◆ **VOTRE OBJECTIF**
Pouvez-vous mettre à jour les données ci-dessous en remplaçant "screenshot" par "image", sans rien modifier d'autre ? Commencez à la ligne qui contient "The width and height of the screenshot is (650, 400)." et arrêtez-vous après la dernière ligne des données.

#####

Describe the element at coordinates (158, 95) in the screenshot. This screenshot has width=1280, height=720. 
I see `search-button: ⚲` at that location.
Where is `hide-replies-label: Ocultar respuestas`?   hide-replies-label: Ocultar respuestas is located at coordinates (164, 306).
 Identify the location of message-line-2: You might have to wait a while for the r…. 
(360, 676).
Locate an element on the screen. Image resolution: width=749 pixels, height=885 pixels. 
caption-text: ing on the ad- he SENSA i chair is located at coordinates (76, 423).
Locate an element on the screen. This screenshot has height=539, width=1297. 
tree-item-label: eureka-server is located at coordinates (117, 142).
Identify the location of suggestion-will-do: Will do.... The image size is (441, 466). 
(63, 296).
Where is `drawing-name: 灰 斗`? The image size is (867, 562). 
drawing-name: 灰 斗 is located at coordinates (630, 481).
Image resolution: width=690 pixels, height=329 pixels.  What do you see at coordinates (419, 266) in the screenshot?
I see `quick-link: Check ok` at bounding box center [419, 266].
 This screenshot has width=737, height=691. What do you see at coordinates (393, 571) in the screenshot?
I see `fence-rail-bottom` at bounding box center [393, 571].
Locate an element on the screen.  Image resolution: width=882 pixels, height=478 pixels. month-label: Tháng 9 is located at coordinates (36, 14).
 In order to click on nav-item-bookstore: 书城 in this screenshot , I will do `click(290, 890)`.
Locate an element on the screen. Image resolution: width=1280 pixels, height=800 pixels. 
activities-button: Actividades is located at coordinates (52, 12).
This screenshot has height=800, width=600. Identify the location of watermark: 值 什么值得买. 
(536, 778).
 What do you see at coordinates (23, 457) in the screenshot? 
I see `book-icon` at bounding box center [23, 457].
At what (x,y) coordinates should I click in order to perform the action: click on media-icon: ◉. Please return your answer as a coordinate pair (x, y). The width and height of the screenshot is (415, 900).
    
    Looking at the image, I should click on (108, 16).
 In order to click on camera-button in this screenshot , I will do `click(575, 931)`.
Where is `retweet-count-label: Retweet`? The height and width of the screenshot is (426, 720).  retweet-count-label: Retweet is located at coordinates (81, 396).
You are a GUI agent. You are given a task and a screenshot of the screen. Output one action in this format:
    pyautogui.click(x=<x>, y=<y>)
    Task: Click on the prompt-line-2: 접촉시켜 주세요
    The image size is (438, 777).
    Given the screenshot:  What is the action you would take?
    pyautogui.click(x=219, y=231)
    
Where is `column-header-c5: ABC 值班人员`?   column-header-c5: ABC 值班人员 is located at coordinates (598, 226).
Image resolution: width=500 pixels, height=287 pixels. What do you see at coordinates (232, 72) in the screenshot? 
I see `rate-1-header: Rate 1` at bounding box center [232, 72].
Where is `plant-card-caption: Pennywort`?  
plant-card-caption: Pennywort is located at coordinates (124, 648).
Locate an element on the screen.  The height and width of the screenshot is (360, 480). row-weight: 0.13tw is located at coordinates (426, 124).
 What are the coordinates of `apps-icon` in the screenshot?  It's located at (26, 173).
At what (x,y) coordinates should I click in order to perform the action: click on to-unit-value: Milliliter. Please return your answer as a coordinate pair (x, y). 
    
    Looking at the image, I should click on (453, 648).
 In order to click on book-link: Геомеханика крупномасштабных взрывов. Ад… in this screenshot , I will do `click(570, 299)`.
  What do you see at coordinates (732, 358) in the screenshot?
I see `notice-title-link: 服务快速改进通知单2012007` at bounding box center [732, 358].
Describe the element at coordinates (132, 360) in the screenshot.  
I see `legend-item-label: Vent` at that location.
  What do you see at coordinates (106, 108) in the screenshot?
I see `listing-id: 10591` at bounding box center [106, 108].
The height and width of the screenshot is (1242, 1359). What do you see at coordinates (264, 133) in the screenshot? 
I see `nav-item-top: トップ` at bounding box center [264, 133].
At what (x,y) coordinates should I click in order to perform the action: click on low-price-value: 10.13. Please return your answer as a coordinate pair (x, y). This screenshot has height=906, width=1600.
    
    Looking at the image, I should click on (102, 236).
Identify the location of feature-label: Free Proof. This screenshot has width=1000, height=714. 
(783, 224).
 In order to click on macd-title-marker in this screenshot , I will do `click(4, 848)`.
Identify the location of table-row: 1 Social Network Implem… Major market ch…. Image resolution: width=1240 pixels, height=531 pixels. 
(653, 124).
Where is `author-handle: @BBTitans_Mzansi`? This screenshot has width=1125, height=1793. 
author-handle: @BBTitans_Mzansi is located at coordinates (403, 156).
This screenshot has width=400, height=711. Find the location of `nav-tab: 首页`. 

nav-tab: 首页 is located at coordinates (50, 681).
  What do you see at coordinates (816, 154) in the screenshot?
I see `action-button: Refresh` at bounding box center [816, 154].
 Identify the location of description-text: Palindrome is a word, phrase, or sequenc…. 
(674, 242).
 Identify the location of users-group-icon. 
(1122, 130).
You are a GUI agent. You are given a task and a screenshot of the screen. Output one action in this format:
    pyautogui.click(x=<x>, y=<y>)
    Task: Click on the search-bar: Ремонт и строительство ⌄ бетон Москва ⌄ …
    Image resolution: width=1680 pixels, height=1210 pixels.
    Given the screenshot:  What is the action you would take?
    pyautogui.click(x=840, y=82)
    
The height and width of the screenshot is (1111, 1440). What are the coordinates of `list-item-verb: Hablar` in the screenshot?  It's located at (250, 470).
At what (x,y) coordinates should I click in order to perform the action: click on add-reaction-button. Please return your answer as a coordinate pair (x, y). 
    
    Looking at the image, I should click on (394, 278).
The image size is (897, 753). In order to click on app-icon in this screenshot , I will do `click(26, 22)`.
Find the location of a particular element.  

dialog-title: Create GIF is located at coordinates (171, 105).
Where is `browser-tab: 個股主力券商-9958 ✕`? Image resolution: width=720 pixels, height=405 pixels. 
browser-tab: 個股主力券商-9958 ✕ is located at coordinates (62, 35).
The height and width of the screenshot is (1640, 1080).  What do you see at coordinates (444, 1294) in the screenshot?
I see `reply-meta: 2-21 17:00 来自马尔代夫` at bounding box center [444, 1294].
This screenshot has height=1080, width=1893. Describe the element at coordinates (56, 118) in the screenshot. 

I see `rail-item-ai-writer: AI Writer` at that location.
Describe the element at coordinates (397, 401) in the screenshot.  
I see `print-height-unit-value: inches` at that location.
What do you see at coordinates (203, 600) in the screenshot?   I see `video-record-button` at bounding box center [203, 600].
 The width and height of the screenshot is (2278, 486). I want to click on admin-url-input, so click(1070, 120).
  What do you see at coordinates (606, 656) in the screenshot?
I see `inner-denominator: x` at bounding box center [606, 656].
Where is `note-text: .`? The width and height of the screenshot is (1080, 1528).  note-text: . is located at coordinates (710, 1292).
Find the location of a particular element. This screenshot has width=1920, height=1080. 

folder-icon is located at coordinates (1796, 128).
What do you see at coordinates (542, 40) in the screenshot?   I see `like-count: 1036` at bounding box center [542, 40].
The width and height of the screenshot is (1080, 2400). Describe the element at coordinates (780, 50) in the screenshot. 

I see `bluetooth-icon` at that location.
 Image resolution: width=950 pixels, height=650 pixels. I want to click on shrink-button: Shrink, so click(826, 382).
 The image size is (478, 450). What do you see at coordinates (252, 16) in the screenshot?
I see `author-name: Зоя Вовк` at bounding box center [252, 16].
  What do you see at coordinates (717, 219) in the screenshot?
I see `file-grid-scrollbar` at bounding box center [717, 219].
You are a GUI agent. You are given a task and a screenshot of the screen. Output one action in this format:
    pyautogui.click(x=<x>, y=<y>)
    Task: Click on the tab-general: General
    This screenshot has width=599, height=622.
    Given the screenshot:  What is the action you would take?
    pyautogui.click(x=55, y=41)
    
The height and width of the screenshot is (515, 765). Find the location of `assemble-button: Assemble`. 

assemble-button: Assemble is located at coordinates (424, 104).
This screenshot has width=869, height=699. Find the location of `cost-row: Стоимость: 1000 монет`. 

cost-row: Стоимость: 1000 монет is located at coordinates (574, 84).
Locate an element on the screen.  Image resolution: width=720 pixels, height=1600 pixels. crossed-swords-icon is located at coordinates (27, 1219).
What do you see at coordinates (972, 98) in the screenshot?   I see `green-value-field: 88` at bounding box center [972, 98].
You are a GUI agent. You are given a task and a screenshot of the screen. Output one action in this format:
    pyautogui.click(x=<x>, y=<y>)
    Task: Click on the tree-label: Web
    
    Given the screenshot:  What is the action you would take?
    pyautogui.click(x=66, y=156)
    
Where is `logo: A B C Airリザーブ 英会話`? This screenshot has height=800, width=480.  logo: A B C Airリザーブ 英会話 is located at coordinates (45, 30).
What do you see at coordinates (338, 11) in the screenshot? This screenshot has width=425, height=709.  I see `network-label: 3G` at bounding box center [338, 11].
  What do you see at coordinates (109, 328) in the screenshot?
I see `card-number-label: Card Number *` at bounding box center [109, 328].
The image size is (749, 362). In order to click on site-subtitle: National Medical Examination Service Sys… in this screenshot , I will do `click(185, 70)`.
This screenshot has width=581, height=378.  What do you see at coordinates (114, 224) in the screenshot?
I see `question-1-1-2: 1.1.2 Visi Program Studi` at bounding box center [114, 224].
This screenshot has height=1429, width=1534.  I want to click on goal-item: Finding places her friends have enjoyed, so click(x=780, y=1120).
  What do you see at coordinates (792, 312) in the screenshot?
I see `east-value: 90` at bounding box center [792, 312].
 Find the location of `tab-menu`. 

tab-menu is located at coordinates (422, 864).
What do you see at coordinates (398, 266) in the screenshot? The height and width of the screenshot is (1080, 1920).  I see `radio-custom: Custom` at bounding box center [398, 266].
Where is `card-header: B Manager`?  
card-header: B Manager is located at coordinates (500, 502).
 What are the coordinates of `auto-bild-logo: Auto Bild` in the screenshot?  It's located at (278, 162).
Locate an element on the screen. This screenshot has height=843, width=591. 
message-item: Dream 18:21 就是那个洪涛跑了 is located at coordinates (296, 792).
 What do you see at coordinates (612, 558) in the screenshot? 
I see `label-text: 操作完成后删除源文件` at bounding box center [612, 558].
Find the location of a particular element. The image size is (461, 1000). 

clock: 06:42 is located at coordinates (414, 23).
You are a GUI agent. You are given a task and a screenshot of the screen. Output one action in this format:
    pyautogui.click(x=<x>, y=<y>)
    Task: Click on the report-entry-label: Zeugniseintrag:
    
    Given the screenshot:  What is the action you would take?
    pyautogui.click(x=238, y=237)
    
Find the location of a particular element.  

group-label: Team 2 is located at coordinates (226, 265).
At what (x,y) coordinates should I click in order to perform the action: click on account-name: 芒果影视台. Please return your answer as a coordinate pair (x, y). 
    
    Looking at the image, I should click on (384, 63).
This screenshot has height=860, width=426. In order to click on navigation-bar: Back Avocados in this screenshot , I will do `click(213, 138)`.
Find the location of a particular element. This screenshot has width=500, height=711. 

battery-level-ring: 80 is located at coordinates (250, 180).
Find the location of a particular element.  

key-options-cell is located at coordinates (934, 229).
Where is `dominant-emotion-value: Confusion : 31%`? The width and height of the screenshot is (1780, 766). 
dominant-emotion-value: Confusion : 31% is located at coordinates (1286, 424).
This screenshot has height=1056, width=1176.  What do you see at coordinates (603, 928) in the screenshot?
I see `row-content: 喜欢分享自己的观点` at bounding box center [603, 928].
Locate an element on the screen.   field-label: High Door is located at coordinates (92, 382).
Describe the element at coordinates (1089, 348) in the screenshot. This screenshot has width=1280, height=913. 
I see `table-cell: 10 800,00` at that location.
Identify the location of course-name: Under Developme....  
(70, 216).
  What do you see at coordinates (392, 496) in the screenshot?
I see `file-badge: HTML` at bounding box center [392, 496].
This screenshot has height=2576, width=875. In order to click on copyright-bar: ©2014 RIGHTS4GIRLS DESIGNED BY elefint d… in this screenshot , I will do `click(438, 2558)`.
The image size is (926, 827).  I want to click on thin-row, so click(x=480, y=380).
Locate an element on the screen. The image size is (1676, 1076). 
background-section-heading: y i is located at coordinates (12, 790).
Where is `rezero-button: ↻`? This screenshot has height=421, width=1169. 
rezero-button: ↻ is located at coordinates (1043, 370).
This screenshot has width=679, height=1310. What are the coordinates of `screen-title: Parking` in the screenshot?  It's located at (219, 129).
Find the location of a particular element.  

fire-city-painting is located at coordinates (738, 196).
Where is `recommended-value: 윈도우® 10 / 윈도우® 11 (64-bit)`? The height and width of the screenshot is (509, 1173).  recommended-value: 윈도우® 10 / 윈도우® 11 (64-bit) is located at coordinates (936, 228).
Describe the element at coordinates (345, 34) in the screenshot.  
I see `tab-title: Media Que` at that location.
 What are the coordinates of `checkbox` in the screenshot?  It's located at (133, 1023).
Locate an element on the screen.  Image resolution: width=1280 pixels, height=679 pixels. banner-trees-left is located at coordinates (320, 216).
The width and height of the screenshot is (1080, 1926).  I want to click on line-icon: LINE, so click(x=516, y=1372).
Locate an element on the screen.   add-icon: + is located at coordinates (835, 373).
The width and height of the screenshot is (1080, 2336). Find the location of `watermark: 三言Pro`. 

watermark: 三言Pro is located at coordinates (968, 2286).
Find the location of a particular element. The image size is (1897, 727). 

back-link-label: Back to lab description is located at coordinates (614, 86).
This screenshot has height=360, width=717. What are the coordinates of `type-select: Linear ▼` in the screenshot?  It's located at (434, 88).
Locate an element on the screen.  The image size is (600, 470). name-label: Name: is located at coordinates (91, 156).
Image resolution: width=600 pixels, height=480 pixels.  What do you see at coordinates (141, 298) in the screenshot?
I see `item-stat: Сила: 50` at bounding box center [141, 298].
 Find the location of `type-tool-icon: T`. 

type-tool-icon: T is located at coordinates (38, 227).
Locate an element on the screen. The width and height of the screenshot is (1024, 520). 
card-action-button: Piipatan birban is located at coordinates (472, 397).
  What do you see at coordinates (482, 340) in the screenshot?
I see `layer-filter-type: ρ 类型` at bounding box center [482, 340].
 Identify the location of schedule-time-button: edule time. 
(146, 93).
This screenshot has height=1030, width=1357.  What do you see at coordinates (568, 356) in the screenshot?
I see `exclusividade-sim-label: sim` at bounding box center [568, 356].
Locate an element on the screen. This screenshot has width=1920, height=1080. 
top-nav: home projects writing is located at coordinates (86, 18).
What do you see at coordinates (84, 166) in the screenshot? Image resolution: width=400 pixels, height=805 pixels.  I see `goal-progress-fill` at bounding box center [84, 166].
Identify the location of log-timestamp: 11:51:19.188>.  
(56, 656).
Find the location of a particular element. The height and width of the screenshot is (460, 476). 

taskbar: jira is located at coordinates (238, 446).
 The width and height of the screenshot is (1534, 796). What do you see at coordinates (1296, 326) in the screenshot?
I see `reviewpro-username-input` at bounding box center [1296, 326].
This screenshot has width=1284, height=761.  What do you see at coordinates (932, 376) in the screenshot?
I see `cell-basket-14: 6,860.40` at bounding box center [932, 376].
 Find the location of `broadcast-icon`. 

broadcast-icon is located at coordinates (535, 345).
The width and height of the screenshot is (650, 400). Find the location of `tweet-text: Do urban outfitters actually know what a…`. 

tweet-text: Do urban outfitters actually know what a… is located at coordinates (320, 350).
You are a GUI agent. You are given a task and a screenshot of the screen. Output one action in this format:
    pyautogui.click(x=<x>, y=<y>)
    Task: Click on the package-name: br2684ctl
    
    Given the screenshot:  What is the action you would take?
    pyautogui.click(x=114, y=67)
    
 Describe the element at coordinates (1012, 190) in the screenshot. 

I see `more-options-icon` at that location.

#####

◆ **RÉSULTAT DE L'EXERCICE**
The width and height of the image is (650, 400). Find the location of `tweet-text: Do urban outfitters actually know what a…`. 

tweet-text: Do urban outfitters actually know what a… is located at coordinates (320, 350).
You are a GUI agent. You are given a task and a image of the screen. Output one action in this format:
    pyautogui.click(x=<x>, y=<y>)
    Task: Click on the package-name: br2684ctl
    
    Given the image:  What is the action you would take?
    pyautogui.click(x=114, y=67)
    
 Describe the element at coordinates (1012, 190) in the image. 

I see `more-options-icon` at that location.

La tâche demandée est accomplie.